## Page extract

####

Is the future of work, flexible for women?

Nihira Ram

We are currently working with Kalaa in Neemrana to create paid work opportunities for women. Nihira, from our marketing team, reflects on her interactions with the women participating in the initiative, and learnings from the visit.

Looking out to a hillock, next to a small building named after Babasaheb Ambedkar, is an even smaller structure with its windows boarded up, holding about 20 chairs inside. There is a fan but the women using the room don’t need it – they are used to this heat; just like my mother who is from Rajasthan. These women, living in Neemrana their whole lives or since their marriage, remind me of the women in my mother’s hometown almost 200 kilometers south.

The neighborhood in Neemrana, where one of Kalaa’s workshops is located.

The women in the room chat with each other and me while crocheting small yellow and green squares. They mention how Neemrana has a Japanese SEZ (special economic zone) across the highway, where many of their fathers, brothers, or husbands work. One young woman says her mother works in a plant there making steel rings for tyres. They tell me there’s not much else to do here. One woman, who came to the industrial town after marriage, says she doesn’t like it and hopes her children find jobs in Delhi or Gurgaon. Another woman with a soft chuckle, counters that it isn’t that bad and asks me to sing. I laugh and hiccup my way through a 1980s’ classic Hindi track, “Mera Dil Bhi Kitna Pagal Hai”. She joins in, singing much better, so I stop. Twenty minutes later she has sung four incredible Hindi songs and is onto her fifth. When I ask her about  one of the older songs I didn’t recognize, she says she has only heard these songs on the radio.

Women crocheting in the Kalaa workshop.

Most of the women I am speaking to are part of an initiative by Good Business Lab and Kalaa Sakhi, providing flexible paid opportunities to women. The project has two arms: one group of women work at a workshop, crocheting squares for Kalaa’s handicrafts, while another group does the same work from home, in a more flexible manner. Kalaa collects the raw material regularly and sends it to their centers to be made into products like quilts and coasters.

####

## Information shown

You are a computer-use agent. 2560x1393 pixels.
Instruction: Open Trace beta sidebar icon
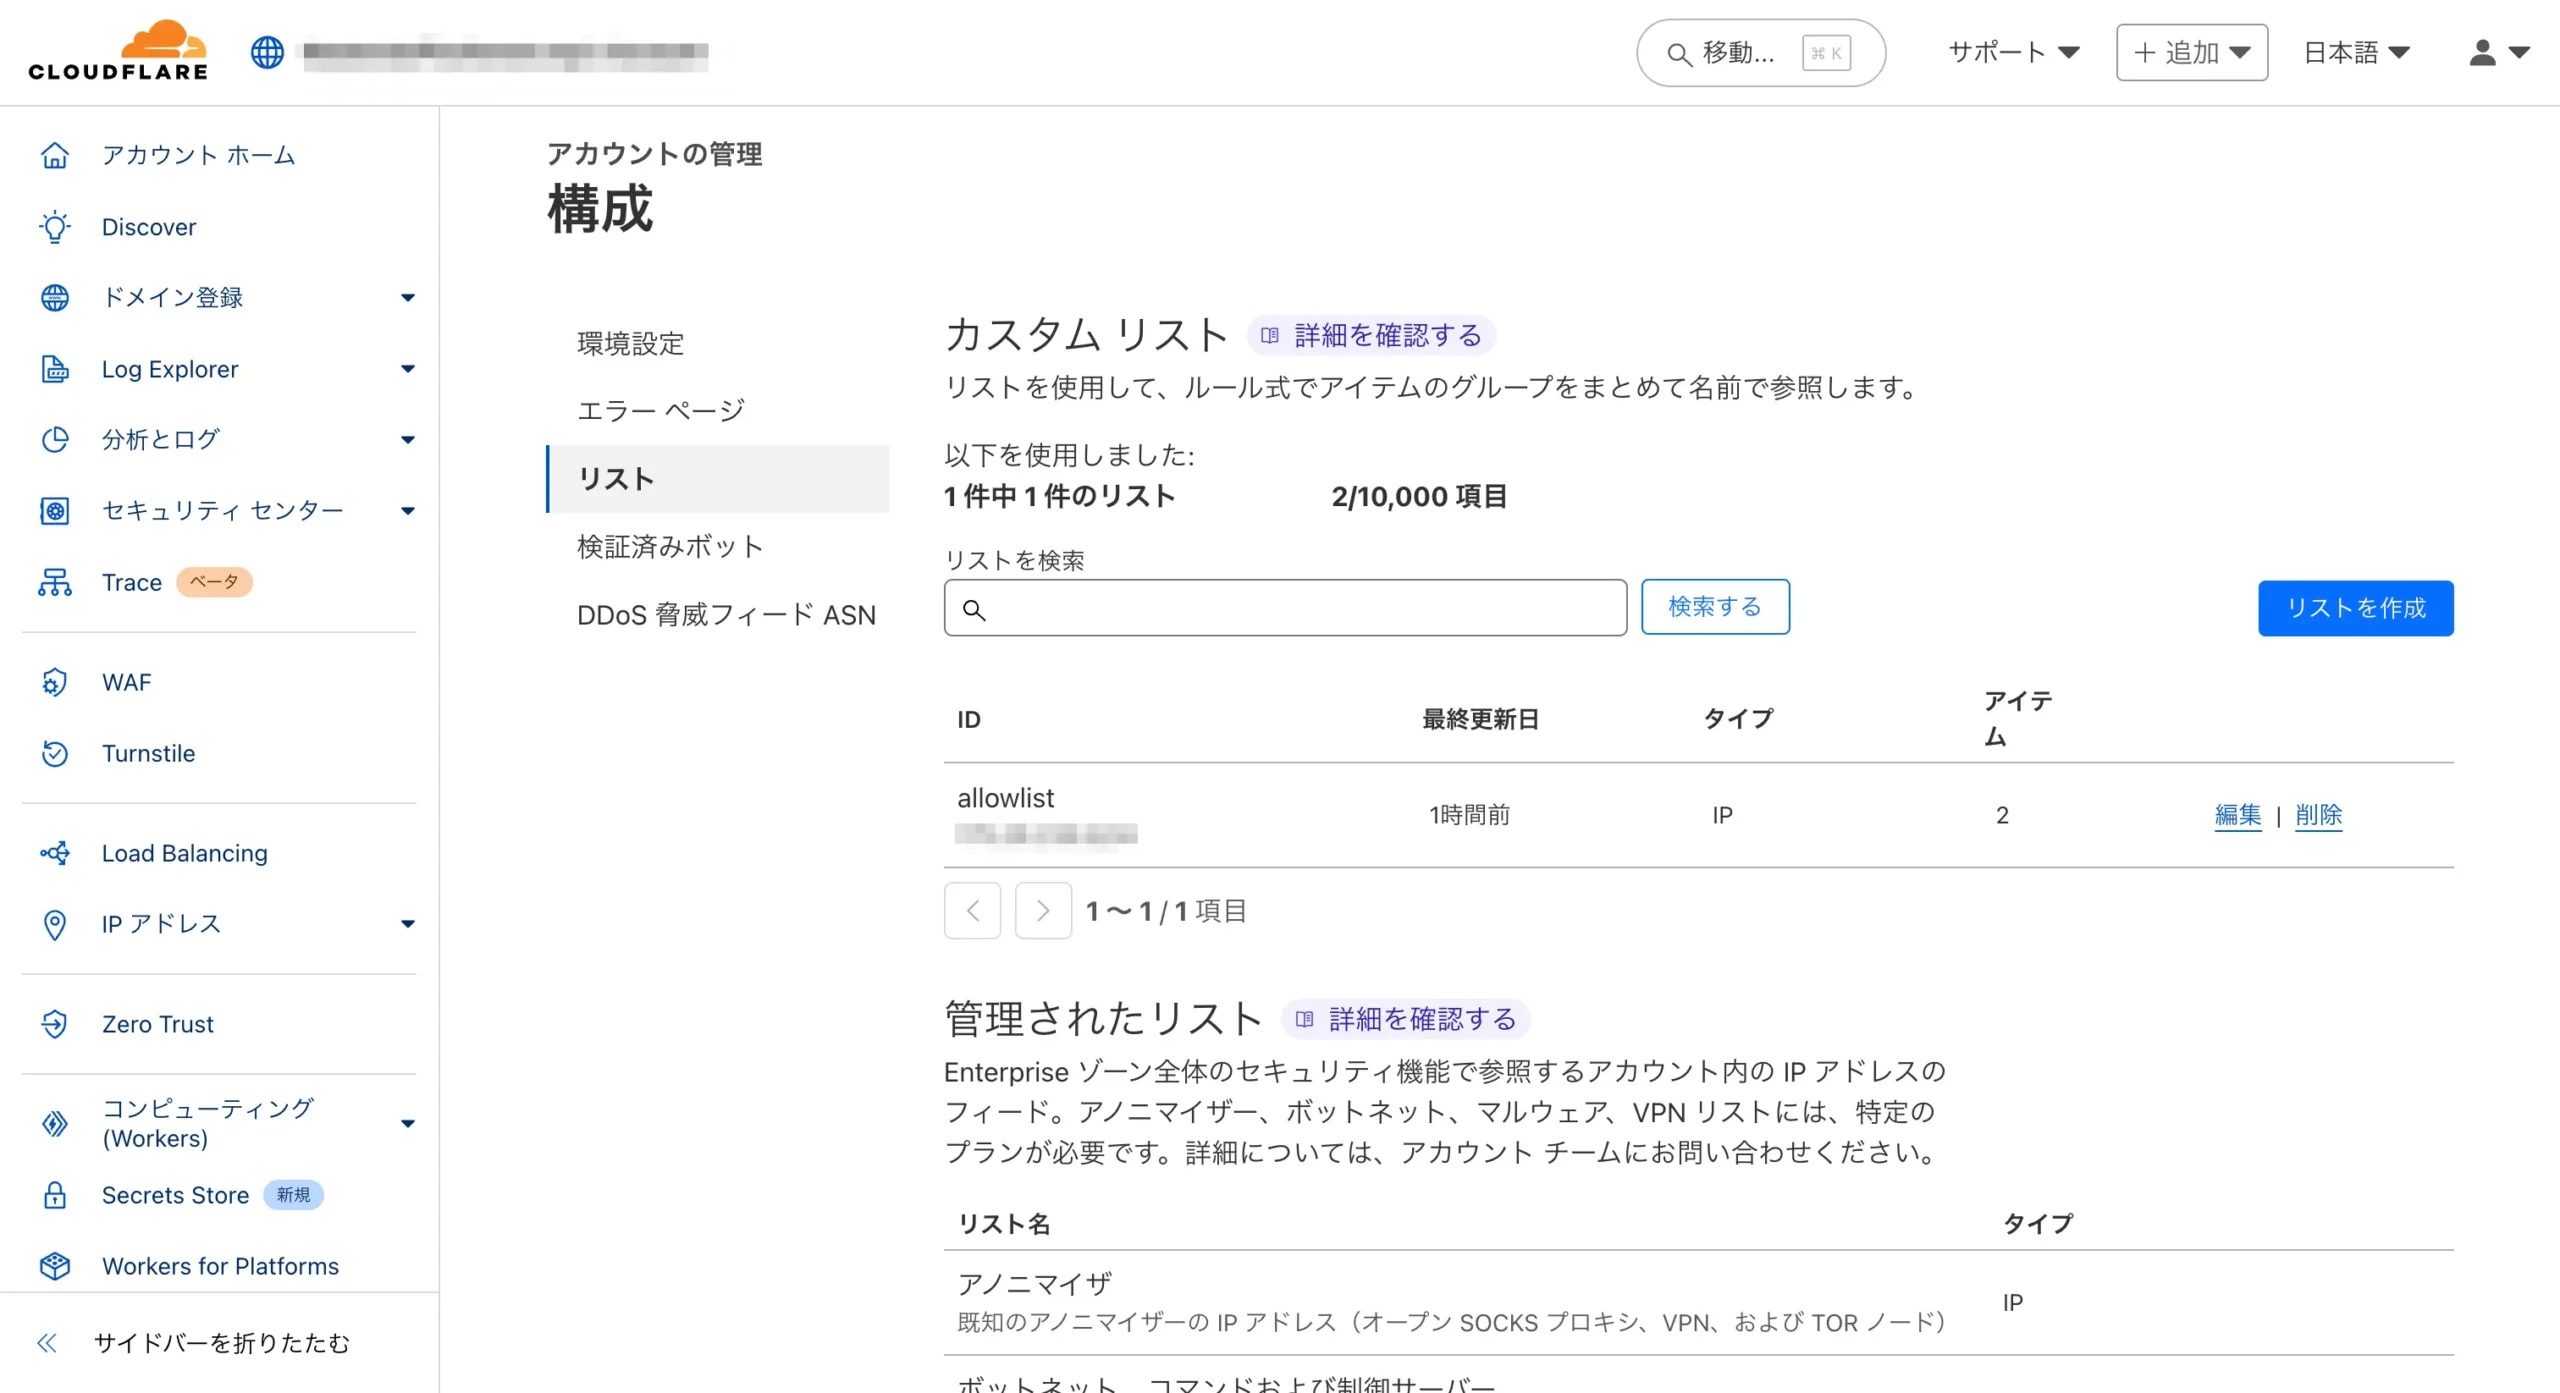point(55,582)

####

## Work to do
1) Do these statements agree with the article on flexible work for women in Neemrana? (a) The Japanese SEZ lies across the highway. (b) The women in the small room run the fan to cope with the heat. (c) Women in the home-based group turn their crocheted squares into quilts themselves.
2) Write the next part of the article on flexible work for women in Neemrana, starting after its final sentence.

## Task-by-task results
1)
(a) Yes: "Neemrana has a Japanese SEZ (special economic zone) across the highway"
(b) No: "There is a fan but the women using the room don’t need it"
(c) No: "Kalaa collects the raw material regularly and sends it to their centers to be made into products like quilts and coasters."

2)
An enumerator packing the squares crocheted by women participants.

Initially focusing on rural women in places like Jharkhand and Karnataka, the current project in Neemrana represents a shift to a semi-industrial town with little agricultural work for women to engage in, and from making finished products to producing raw materials.

The Rajasthan State Industrial Development & Investment Corporation (RIICO) has attracted major Japanese companies to Neemrana to set up production facilities. [3] Today, the town’s economy depends on this Japanese zone and its 15th century fort, which boosts tourism. Agriculture is limited but animal husbandry remains common with goats dotting the roads almost as much as Neem trees, the town’s namesake.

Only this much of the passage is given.